Para los ajenos al mundo de la economía política nada sería tan árido a primera vista como la especialidad de Juan Velarde si no fuera por la insaciable curiosidad intelectual que sazona sus saberes. Los ejemplos son innumerables. Uno podría ser el caso de Kondratiev, el economista amigo de Schumpeter que mientras estuvo al frente del Instituto de la Conjetura, curioso nombre del Departamento de Agricultura soviético, intentó racionalizar el funcionamiento de los koljoses aplicando los métodos de las grandes explotaciones agrícolas de Estados Unidos y elaboró su teoría de la onda larga en las crisis económicas, que ¡oh, herejía! no eran inherentes al sistema capitalista, sino que obedecían a causas orgánicas.

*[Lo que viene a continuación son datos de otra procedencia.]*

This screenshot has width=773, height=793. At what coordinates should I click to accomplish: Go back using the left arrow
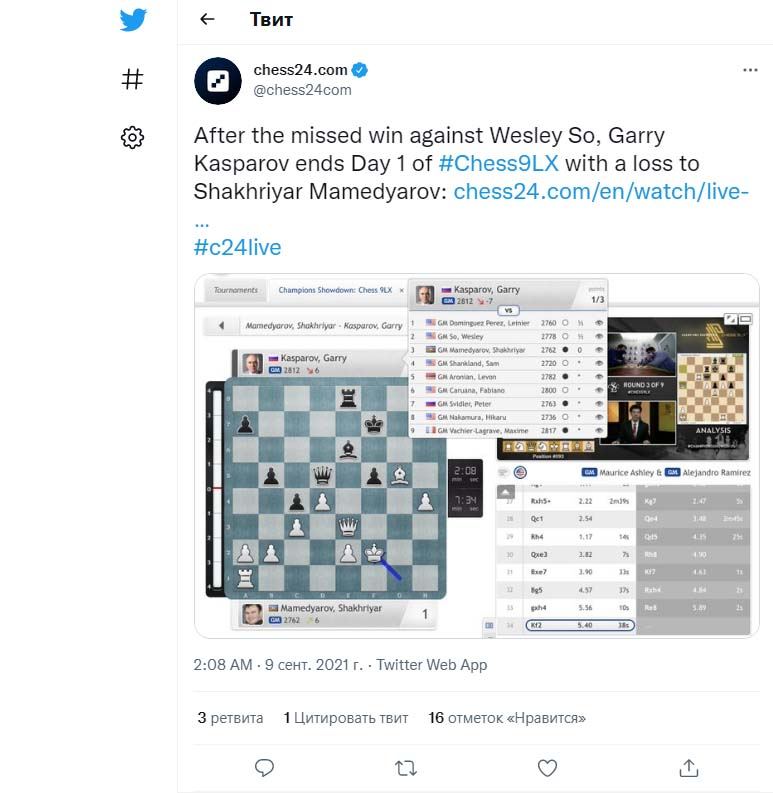(207, 19)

Al llegar Stalin al poder, se perdía la pista de Kondratiev, pista que Juan Velarde encontró al leer a Solzenitsin, El Archipiélago Gulag. Otro ejemplo es la vinculación entre fisiócratas y libertinos en los orígenes del capitalismo, en un libro por cierto de extraordinaria amenidad, rico en noticias sorprendentes, como la de la elocuente entrevista de Milton Friedman a la revista pornográfica Playboy, por no hablar de las elucubraciones y los hábitos de varones tan beneméritos como el barón Necker o Benjamín Franklin. Ya en esa obrita, aparecida en 1981, se describe la incorporación del socialismo al capitalismo libertino por el conducto masónico, de suerte que no debió de ser para Velarde ninguna sorpresa el comportamiento de los socialistas cuando por fin tuvieron acceso a las arcas del Erario y aprendieron a manejar la banca de la ruleta estatal.
A lo largo de su vida docente, Juan Velarde ha formado a muchos discípulos que, con independencia del rumbo ideológico que tomaran, nunca han dejado de ser sus amigos. Nunca oí a nadie hablar mal de él. Esto dice mucho del talante de un hombre que ha tenido la gallardía de prologar un libro sobre un español ejemplar en unos tiempos en que pocos españoles pueden presumir de ejemplaridad.